Recent frameworks allow LLM-based societies to be simulated at planetary scales:

Light Society: A modular, event-driven agent-based platform achieves simulations with over $\sim 10^9$ human-like LLM agents (Guan et al., 7 Jun 2025). Social processes (trust games, opinion propagation) are formalized as state transitions

$(s_i^{(t)}, e^{(t)}) \xrightarrow{v} (s_i^{(t+1)}, e^{(t+1)})$

orchestrated by perception, decision (policy), agent- and environment-evolution, and update functions, with event queue management providing temporal coherence and scalability. Surrogate models and prompt-caching reduce LLM call counts by up to 90%.

Consensus and Coordination Constraints: Coordination emerges below a model-and-size-dependent threshold determined by the "majority force" parameter $\mu$ in the adoption probability curve:

$P_+(m) = \frac{1}{2}[1 + \tanh(\mu m)],$

where $m$ is mean opinion (Marzo et al., 2024). The critical group size $N_c$ where global consensus becomes unattainable ( $\mu(N_c)=1$ ) grows exponentially with model capability (MMLU score). For top-end LLMs (GPT-4 Turbo), $N_c \gg 1000$ , surpassing informal human group sizes (i.e., Dunbar's number); less capable models fragment at much smaller $N$ . Scaling strategies—hierarchical summary agents, centralized memory, role specialization—are required to exceed these intrinsic coordination bounds.

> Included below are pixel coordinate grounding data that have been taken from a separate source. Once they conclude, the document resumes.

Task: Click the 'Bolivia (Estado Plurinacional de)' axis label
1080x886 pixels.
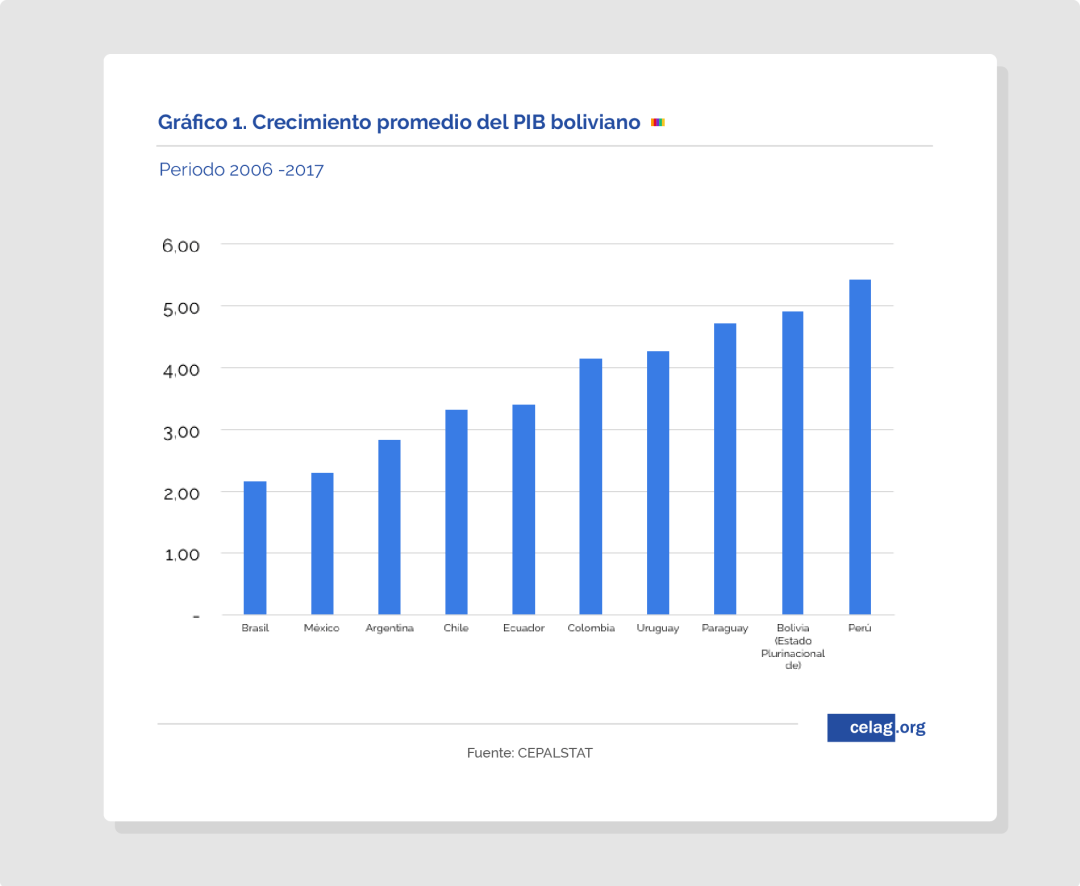Action: point(799,646)
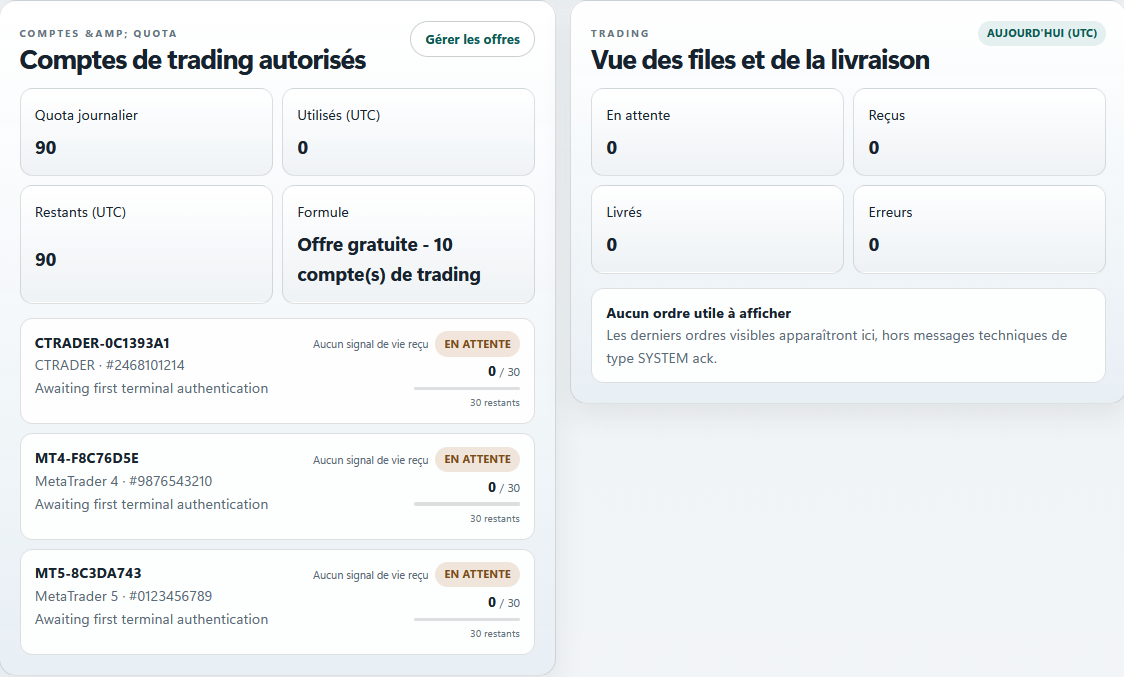
Task: Click the EN ATTENTE badge on MT4-F8C76D5E
Action: coord(477,459)
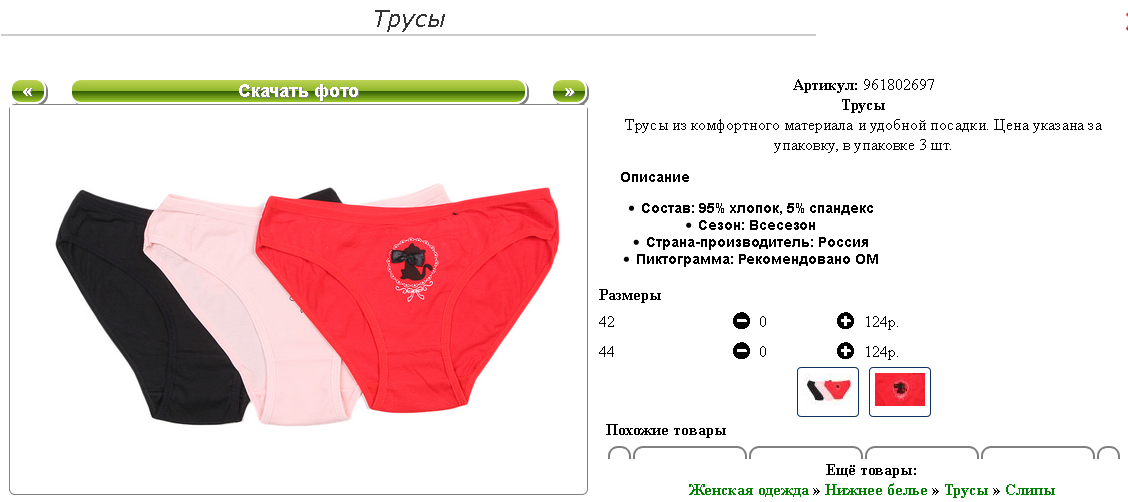Click the Скачать фото button
Screen dimensions: 1128x502
299,92
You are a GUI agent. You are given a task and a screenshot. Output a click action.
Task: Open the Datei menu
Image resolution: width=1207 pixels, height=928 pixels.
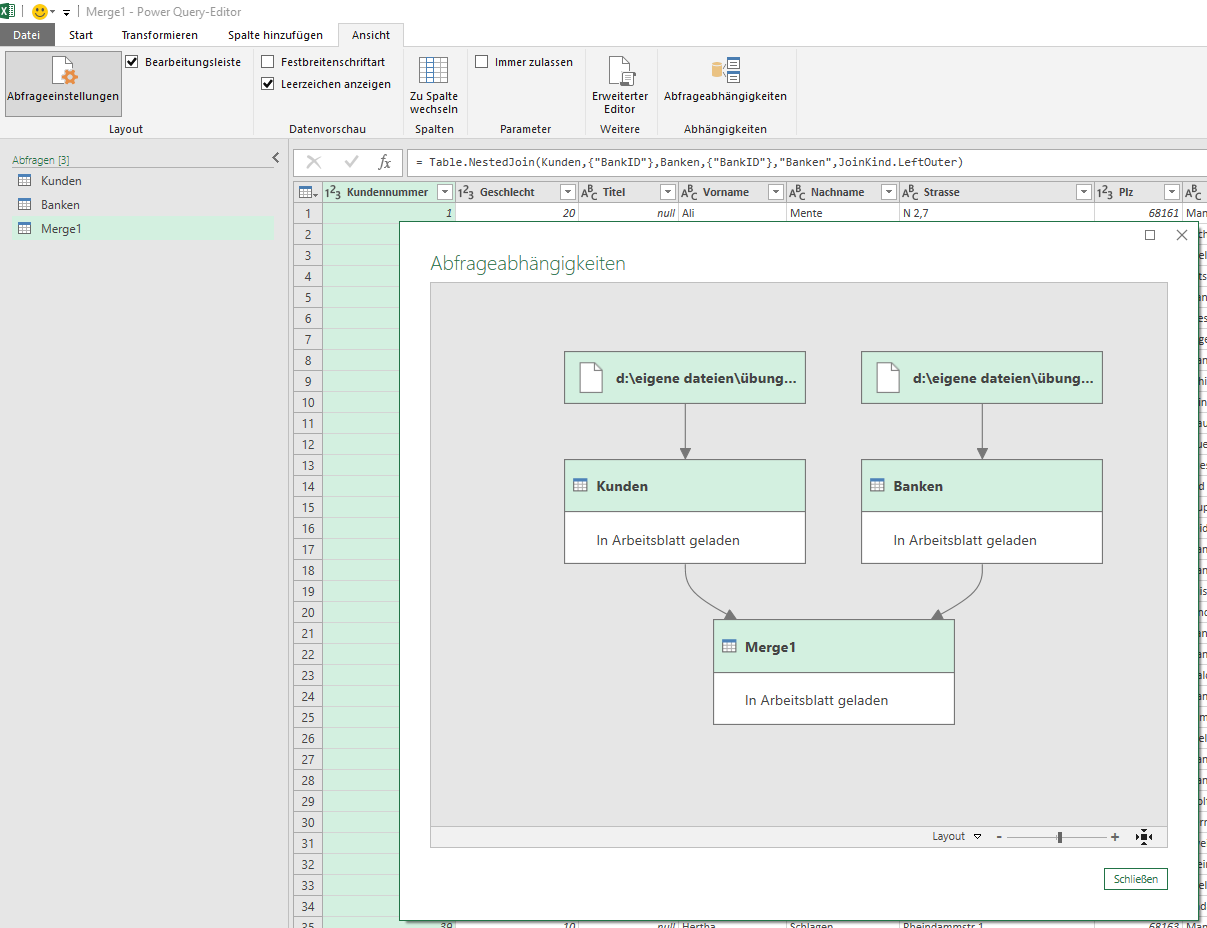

6. Moral Reasoning, Value Alignment, and Cultural Divergence

LLM-based societies internalize distinctive moral topographies, reflecting both training data artifacts and emergent, system-level dynamics:

Word Association and Moral Foundations: Propagating Moral Foundation Theory seed words through LLM- and human-generated word association graphs reveals that LLMs align tightly with human populations for positively valenced virtues but diverge on vices: LLMs emphasize abstract, systemic constructs ("prejudice," "betrayal"), while humans ground negative moral concepts in emotional, sensory content ("vomit," "disgusting") (Xiang et al., 26 May 2025). Quantitatively, LLMs' moral maps achieve overall Spearman $\rho$ ≈ 0.29 with held-out human annotations, closely paralleling human-association graphs, but systematic gaps persist in emotionality and concreteness.
Societal Impacts: LLM-based societies may underweight the visceral urgency of harm or contamination in critical contexts (e.g., crisis response), an outcome of de-sensitized and abstract moral reasoning. Future deployments require multi-modal calibration and explicit monitoring for abstract-concrete imbalances, especially as deployment extends into non-Western cultural domains.

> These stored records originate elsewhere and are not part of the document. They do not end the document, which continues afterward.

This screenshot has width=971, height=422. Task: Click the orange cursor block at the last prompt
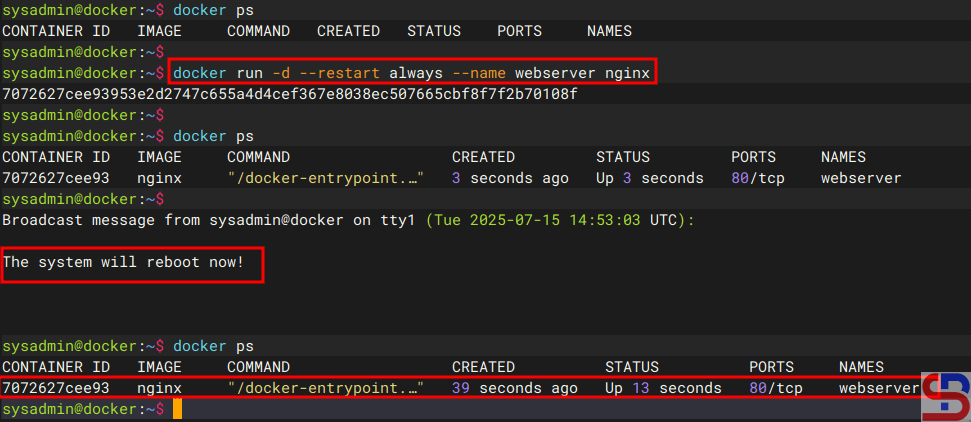point(177,409)
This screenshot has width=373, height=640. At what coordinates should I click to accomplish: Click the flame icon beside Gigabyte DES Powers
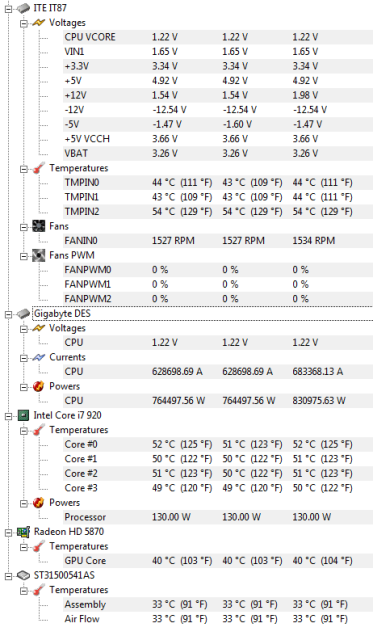[x=39, y=387]
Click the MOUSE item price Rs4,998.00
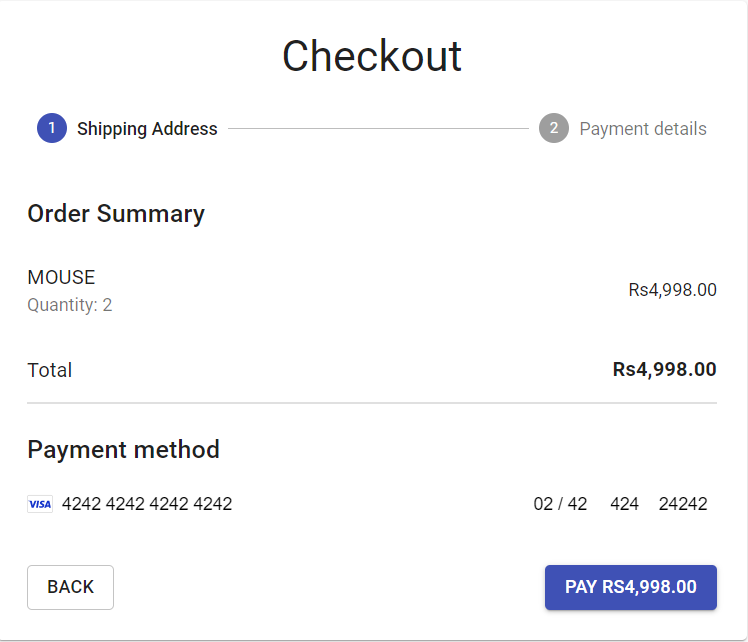This screenshot has width=748, height=642. tap(672, 290)
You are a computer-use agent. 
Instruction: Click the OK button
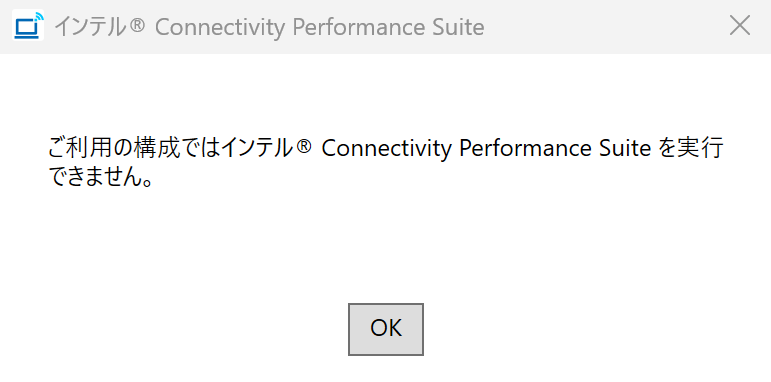point(386,329)
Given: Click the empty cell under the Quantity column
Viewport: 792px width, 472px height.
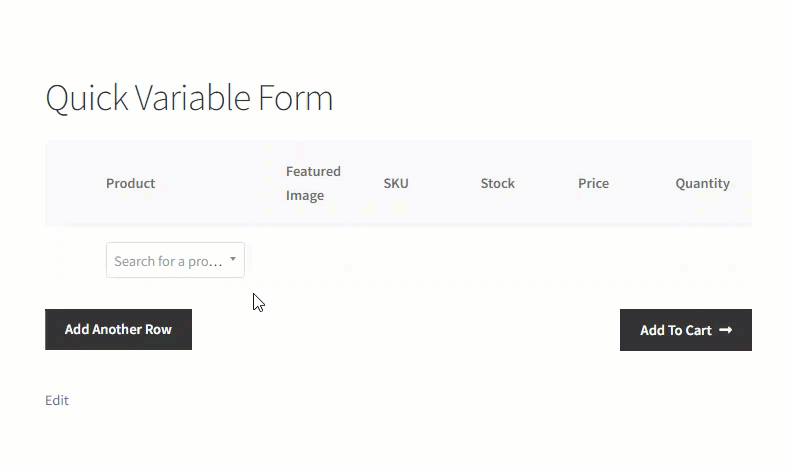Looking at the screenshot, I should 703,260.
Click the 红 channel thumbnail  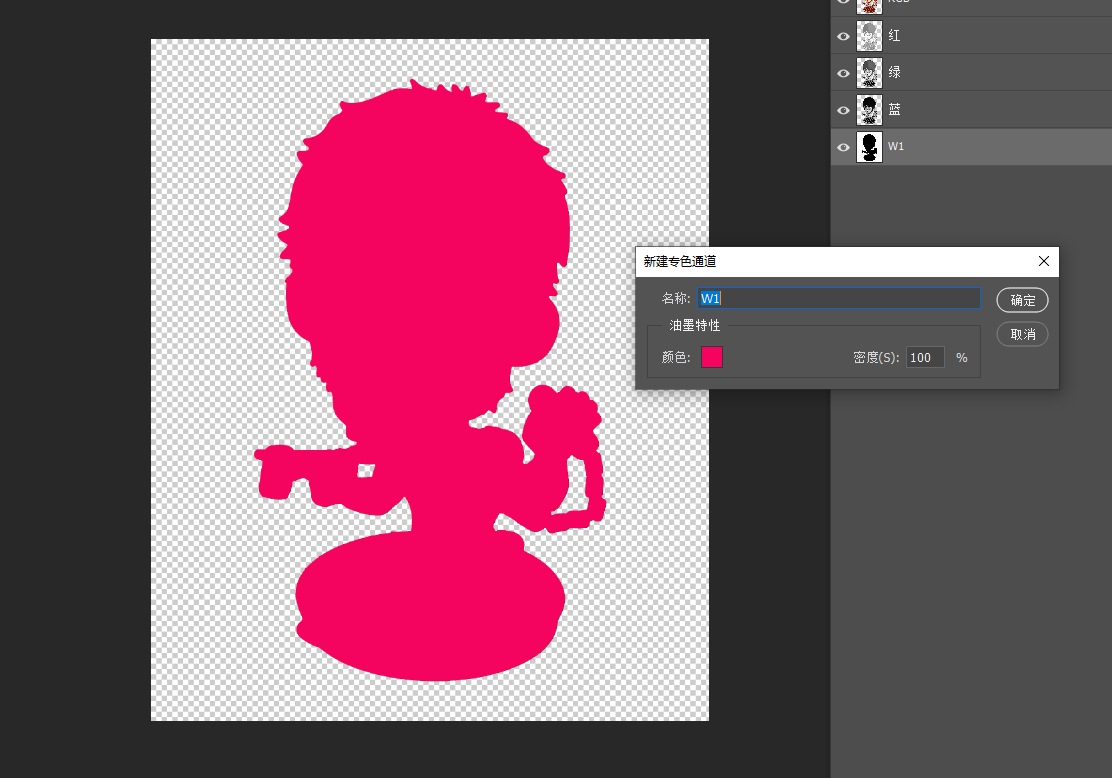tap(869, 36)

7. Decentralized Service Ecosystems and Collective Expertise

LLM-societies extend to decentralized, reputation-driven expert marketplaces:

LLM-Net: A blockchain-based network supports an economy of specialized LLM providers who collaborate, debate, and deliver expert services under auditability, reputation accumulation, and economic incentive structures (Chong et al., 13 Jan 2025). Node roles (requester, coordinator, respondent, validator) interact via multi-turn debate, on-chain recordkeeping, and reputation-based respondent selection:

$P(i|C_d) = \frac{\text{sim}(C_d, \text{cap}_i) \cdot \exp(\beta R_i)}{\sum_j \text{sim}(C_d, \text{cap}_j) \cdot \exp(\beta R_j)},$

producing consensus outputs through weighted aggregation and transparent reward flows. Rapid pruning of low-quality nodes and governance via on-chain voting present prototypes for self-governing LLM societies at service scale.

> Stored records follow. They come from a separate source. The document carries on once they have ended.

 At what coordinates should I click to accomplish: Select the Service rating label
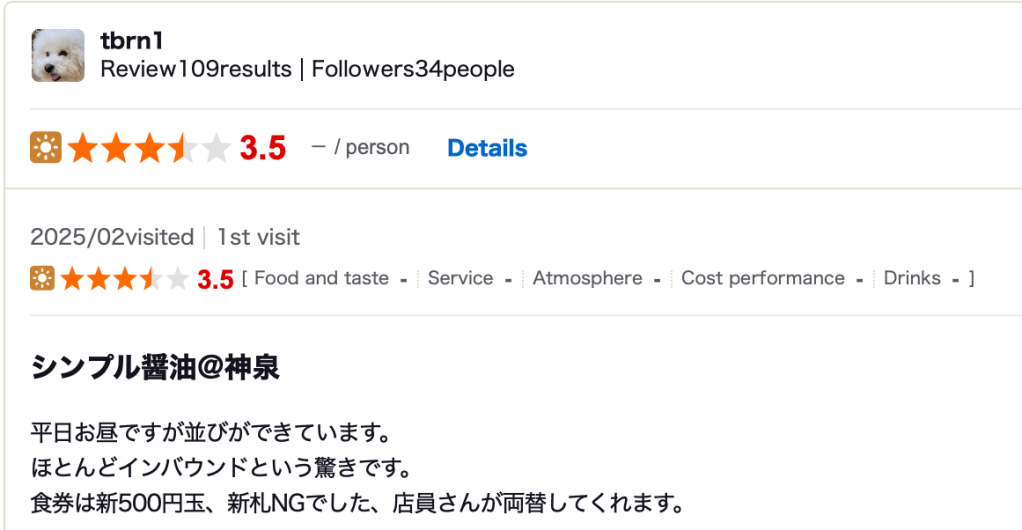pos(460,278)
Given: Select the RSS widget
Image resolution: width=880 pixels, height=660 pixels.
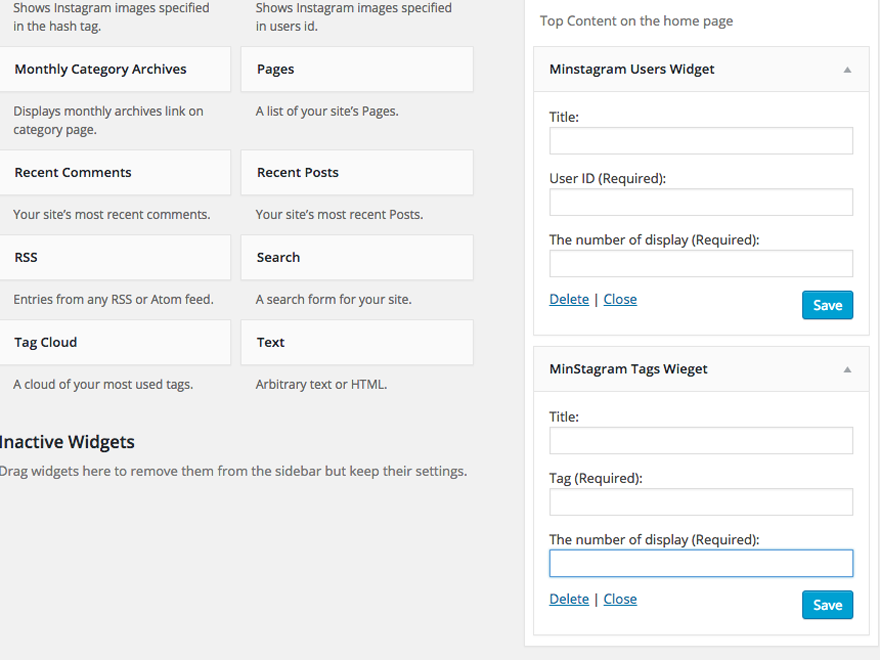Looking at the screenshot, I should click(114, 257).

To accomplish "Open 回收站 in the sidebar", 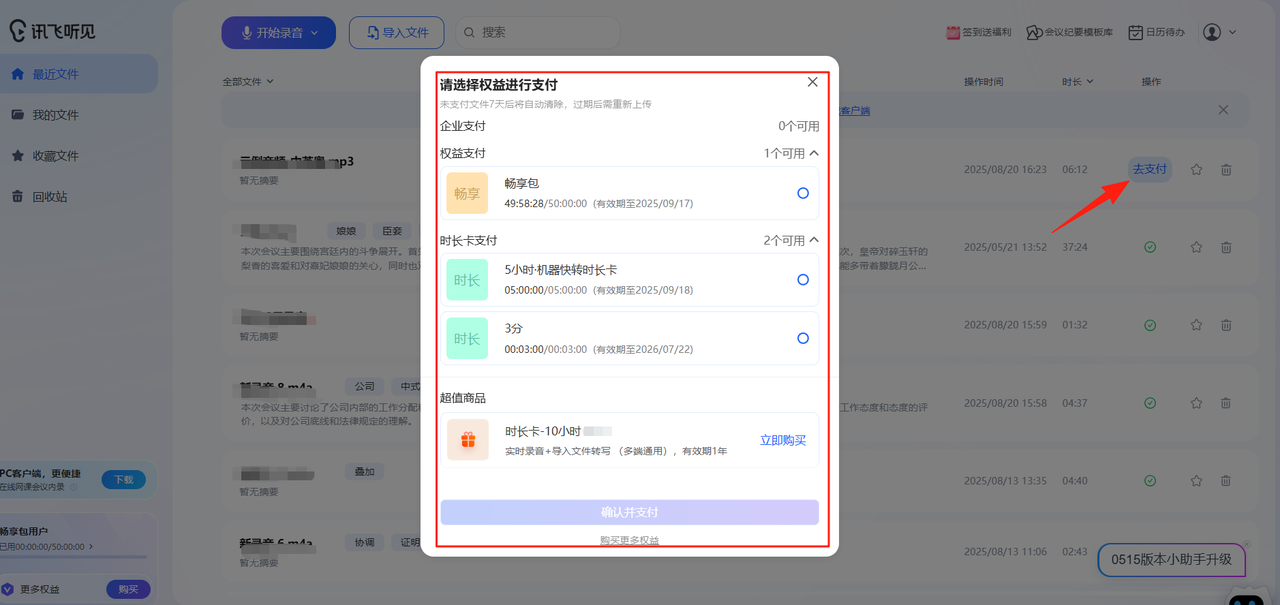I will click(x=49, y=197).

Table: Key Experimental Platforms for LLM-Based Societies

Framework	Population Scale	Domain
Light Society (Guan et al., 7 Jun 2025)	$10^9$ agents	General social processes
Law in Silico (Wang et al., 28 Oct 2025)	$10^4$ macro, $3-10$ micro	Legal/economic simulations
NomicLaw (Hota et al., 7 Aug 2025)	$5-10$ agents	Collaborative lawmaking
LLM-Net (Chong et al., 13 Jan 2025)	100s–1000s models	Decentralized expert services
MetaOpenFOAM (Chen et al., 2024)	4–8 agents/role	Scientific (CFD) collaboration

Each environment provides distinctive methodologies, scaling properties, and testbeds for probing the emergent properties, robustness, and vulnerabilities of LLM-based societies. The field is converging on hybrid approaches—combining procedural rigor (e.g., via PIMMUR), large-scale simulation, institutional modularity, and empirical benchmarking—to chart the limits and societal implications of advanced LLM collectives.